The Federal Reserve expects that amounts provided under the Term Auction Facility will continue to be scaled back in early 2010. The anticipated expiration dates for the Term Asset-Backed Securities Loan Facility remain set at June 30, 2010, for loans backed by new-issue commercial mortgage-backed securities and March 31, 2010, for loans backed by all other types of collateral. The Federal Reserve is prepared to modify these plans if necessary to support financial stability and economic growth.


So what does this all mean?

This is obviously a good time to buy real estate since the market is now in recovery mode. And if you have good credit, cobbled together a decent down payment and are not an all around credit risk you could probably lock in mortgage at a really sick rate. But don't bother looking for a refi until the market kicks back up.


Interest Rates Are Low, but Banks Balk at Refinancing

This says it all.


Andrew Knapp, a sales executive in Bartlett, Ill., has tried twice to refinance, which would save his family several hundred sorely needed dollars every month. Lenders said the house had lost value and the Knapps had too much debt. “There was no urgency for them to do anything,” Mr. Knapp said.

The most recent Federal Reserve survey of lenders found that they were continuing to tighten terms for business and household loans. Banks say they are under pressure from regulators to raise their cash reserves, which means fewer loans. They also argue that a troubled economy breeds extreme caution.

“More than ever before, lenders are very conscious of making good quality loans,” said Michael Fratantoni, the vice president for research at the Mortgage Bankers Association. “They are looking at the value of the collateral and the credit quality of the borrower.”


There is no incentives for lenders to enter the refi game because that bats**t insane no holds barred market does not exist, so whatever value these properties once had is now gone.

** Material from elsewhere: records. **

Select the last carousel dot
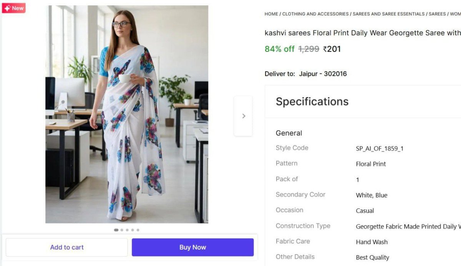This screenshot has height=266, width=461. pyautogui.click(x=138, y=230)
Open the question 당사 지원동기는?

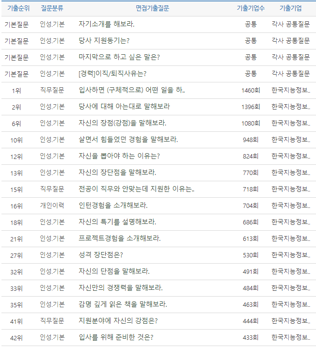click(x=104, y=41)
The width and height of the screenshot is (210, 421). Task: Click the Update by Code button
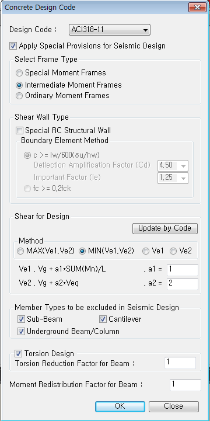165,228
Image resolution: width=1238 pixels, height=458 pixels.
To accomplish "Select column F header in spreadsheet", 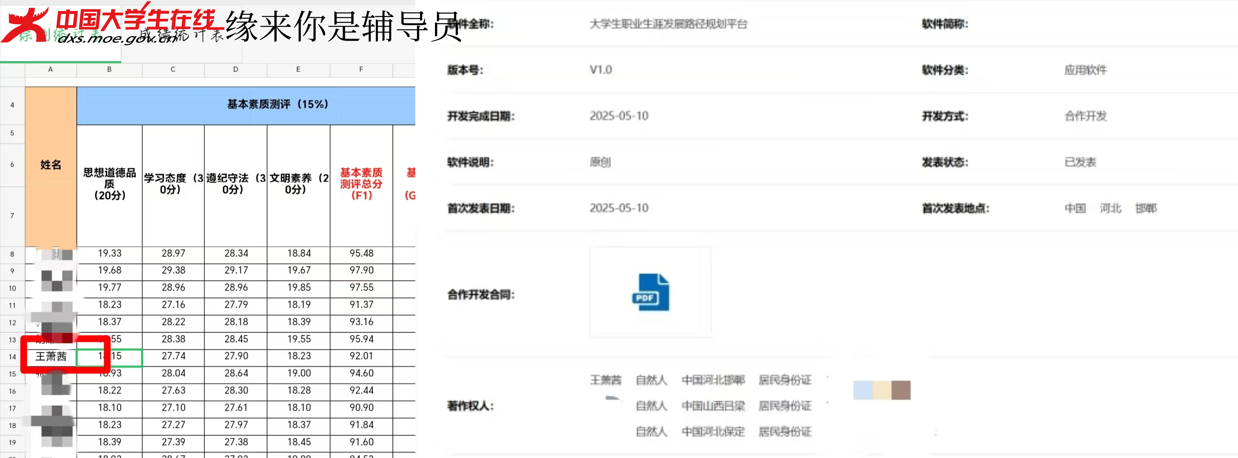I will click(361, 70).
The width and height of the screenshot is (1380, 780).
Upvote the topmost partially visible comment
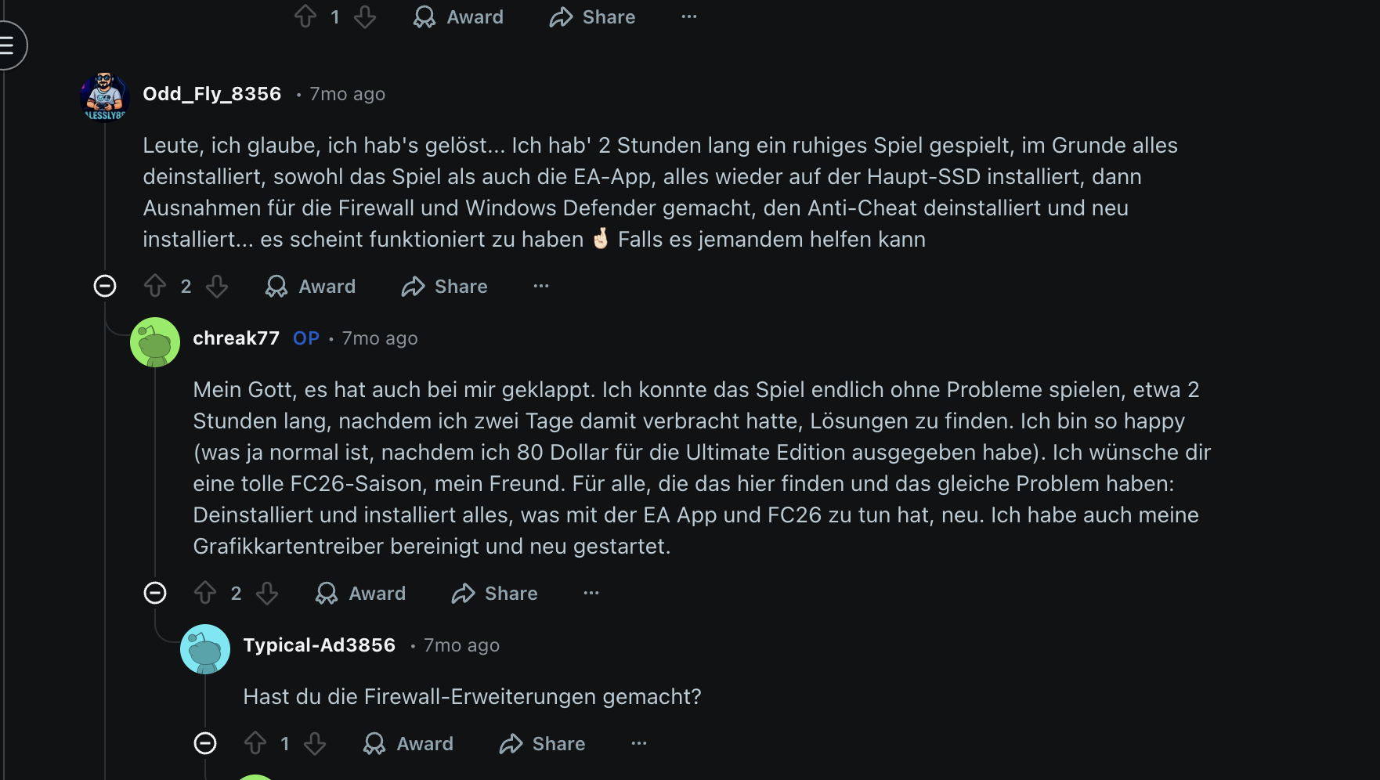(x=305, y=17)
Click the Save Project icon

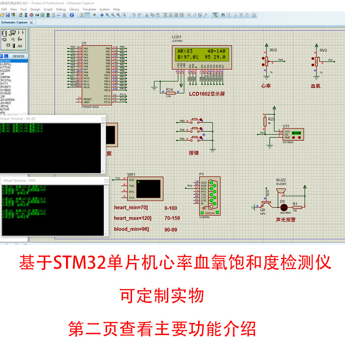click(8, 15)
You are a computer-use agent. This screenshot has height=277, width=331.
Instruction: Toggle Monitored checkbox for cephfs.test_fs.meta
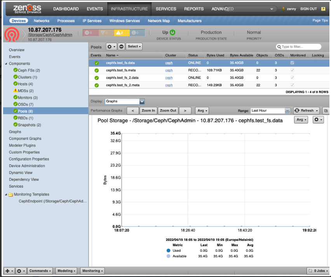tap(292, 70)
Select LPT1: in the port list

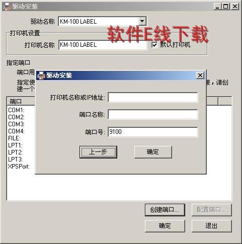pos(15,145)
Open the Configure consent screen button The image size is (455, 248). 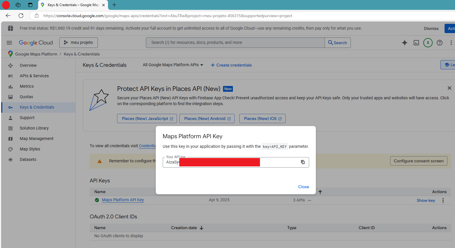(x=419, y=161)
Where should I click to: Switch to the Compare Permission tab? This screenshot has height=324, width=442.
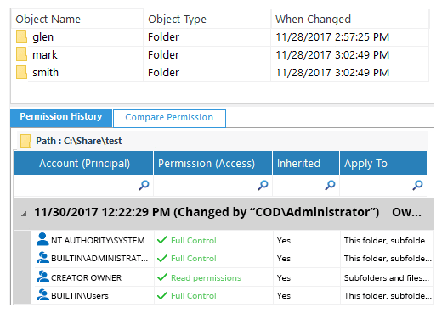tap(169, 119)
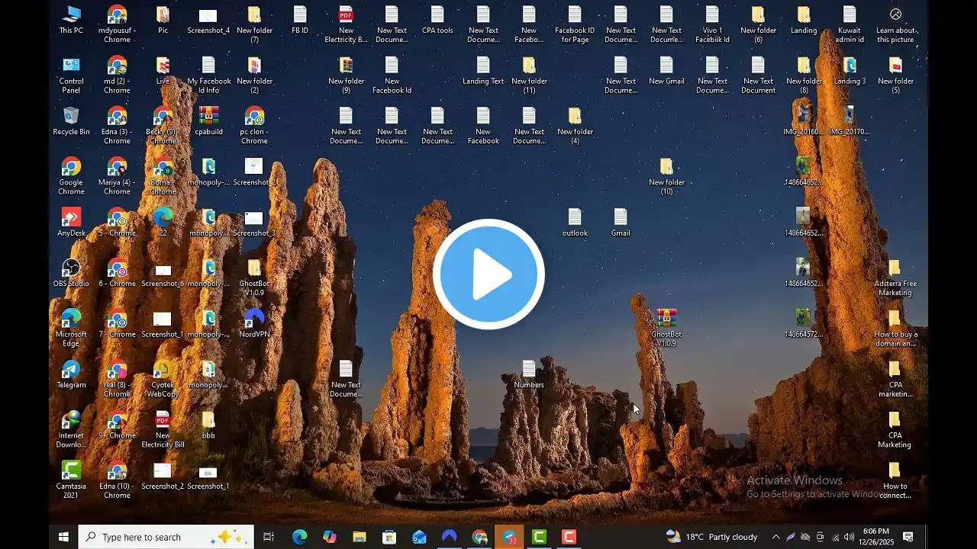Image resolution: width=977 pixels, height=549 pixels.
Task: Open File Explorer from the taskbar
Action: [x=360, y=537]
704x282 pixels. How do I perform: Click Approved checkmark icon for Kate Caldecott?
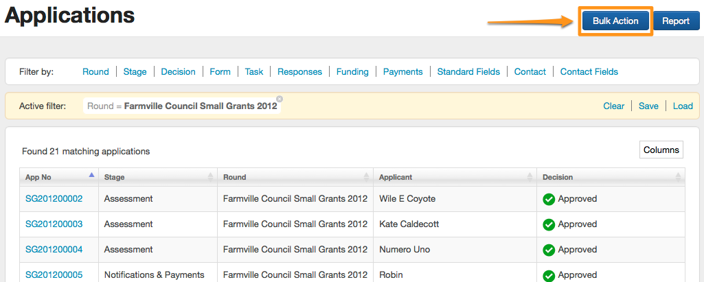click(549, 224)
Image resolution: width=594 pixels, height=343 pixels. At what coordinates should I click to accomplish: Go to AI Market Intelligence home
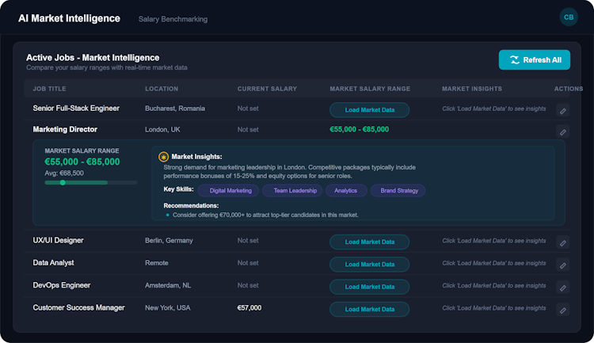pos(69,18)
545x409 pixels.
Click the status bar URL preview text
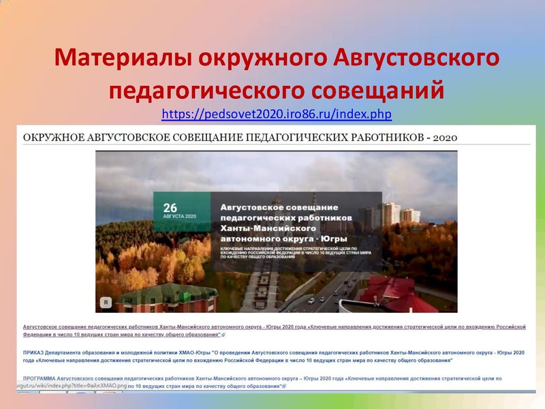click(68, 386)
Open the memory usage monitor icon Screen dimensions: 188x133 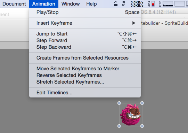pyautogui.click(x=151, y=3)
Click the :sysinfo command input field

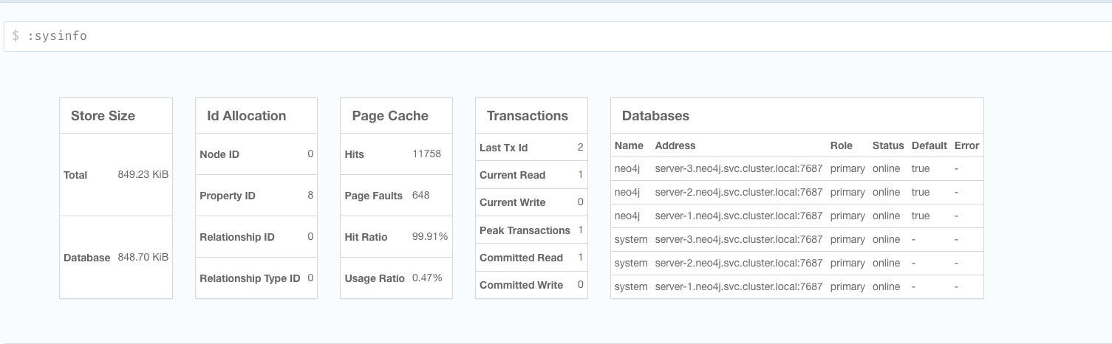554,36
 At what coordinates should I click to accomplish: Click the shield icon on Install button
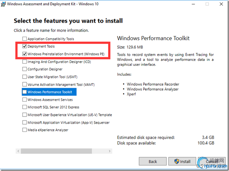[x=176, y=161]
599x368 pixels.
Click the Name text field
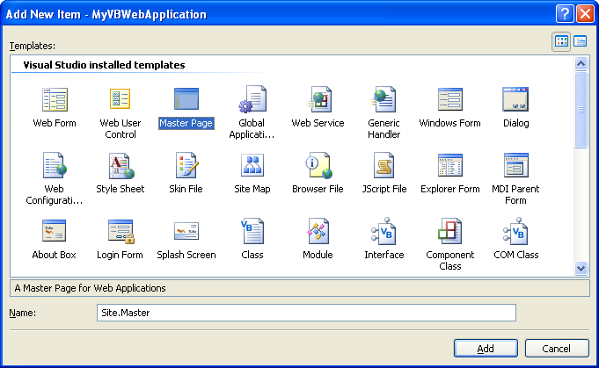click(305, 313)
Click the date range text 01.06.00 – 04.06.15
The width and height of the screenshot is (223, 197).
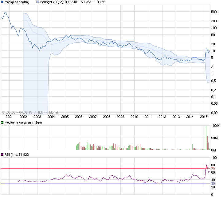(x=17, y=112)
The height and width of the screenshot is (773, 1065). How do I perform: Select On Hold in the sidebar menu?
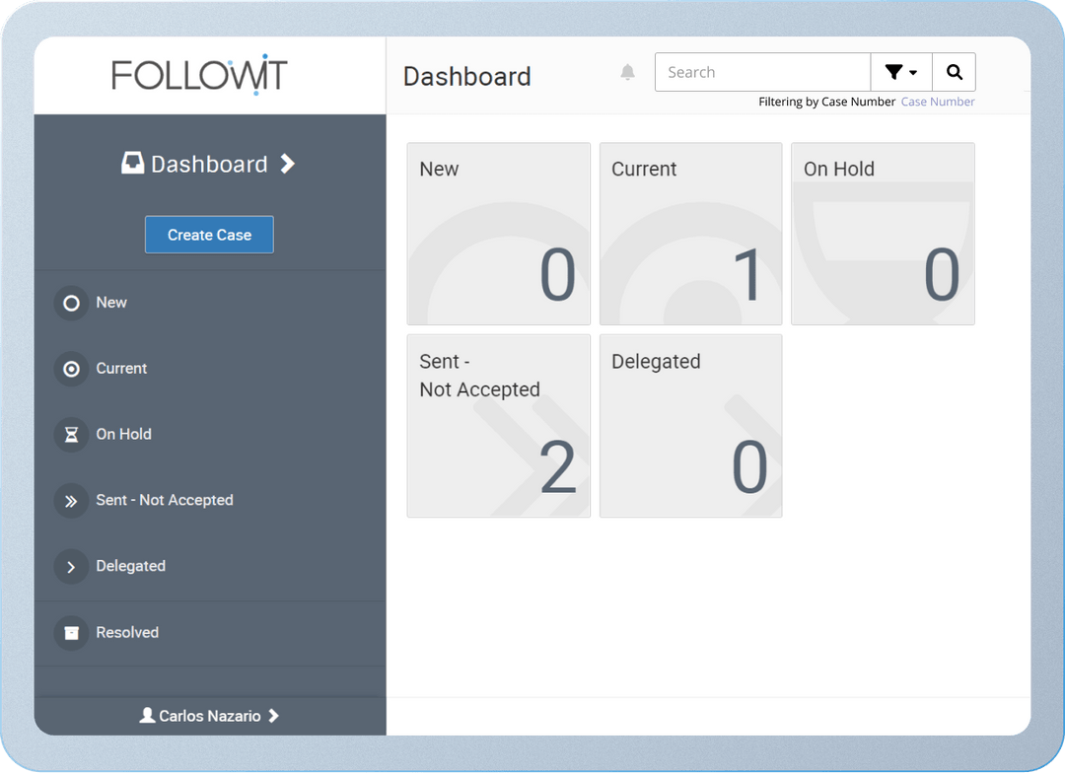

So any plans to refi some cash out of your property to buy another is probably not going to happen.

So what is a buyer to do?

Well I hear house flipping is back in vogue.

Or you can play the buy and hold which only works to your advantage is if you get absolutely amazing price on your property which isn't too hard these days and as I stated before, depending on your financial status and how much of a down payment you can acquire. However whether it is cash flow from an investment property or your own household income, you better have the money to make your payments. But it will all be worth it once the market recovers and the appreciation kicks in. But you have to be able to wait.